• Work order
Find the string "will" in the listing and report every line that has it.

***** Dataset content *****

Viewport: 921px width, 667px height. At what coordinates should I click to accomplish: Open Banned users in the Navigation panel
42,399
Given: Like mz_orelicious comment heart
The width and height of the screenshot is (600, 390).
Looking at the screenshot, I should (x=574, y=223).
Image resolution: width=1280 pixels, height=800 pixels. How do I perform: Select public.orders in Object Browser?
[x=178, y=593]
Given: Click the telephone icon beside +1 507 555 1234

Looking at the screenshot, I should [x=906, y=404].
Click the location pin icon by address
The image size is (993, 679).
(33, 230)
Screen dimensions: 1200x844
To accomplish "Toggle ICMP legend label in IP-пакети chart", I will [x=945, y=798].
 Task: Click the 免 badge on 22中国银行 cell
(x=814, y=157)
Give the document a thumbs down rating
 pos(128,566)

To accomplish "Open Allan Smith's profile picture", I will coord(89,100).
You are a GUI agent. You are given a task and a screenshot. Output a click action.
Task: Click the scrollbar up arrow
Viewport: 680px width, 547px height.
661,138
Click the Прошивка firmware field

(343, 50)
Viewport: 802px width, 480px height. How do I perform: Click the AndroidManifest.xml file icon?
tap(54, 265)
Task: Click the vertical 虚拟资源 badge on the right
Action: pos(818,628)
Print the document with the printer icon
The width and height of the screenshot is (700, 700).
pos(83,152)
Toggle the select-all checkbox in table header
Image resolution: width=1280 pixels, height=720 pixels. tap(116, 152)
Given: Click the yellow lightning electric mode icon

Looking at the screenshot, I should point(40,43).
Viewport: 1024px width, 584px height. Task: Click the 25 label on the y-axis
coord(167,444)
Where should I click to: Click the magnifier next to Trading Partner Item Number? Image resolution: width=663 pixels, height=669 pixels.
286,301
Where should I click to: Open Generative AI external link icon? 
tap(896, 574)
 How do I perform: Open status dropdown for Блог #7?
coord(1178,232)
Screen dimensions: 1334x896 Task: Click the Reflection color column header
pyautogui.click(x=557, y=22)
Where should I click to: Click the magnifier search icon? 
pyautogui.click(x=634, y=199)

*****

• Output for this task
To accomplish "Toggle ICMP legend label in IP-пакети chart", I will [x=945, y=798].
To accomplish "Open Allan Smith's profile picture", I will coord(89,100).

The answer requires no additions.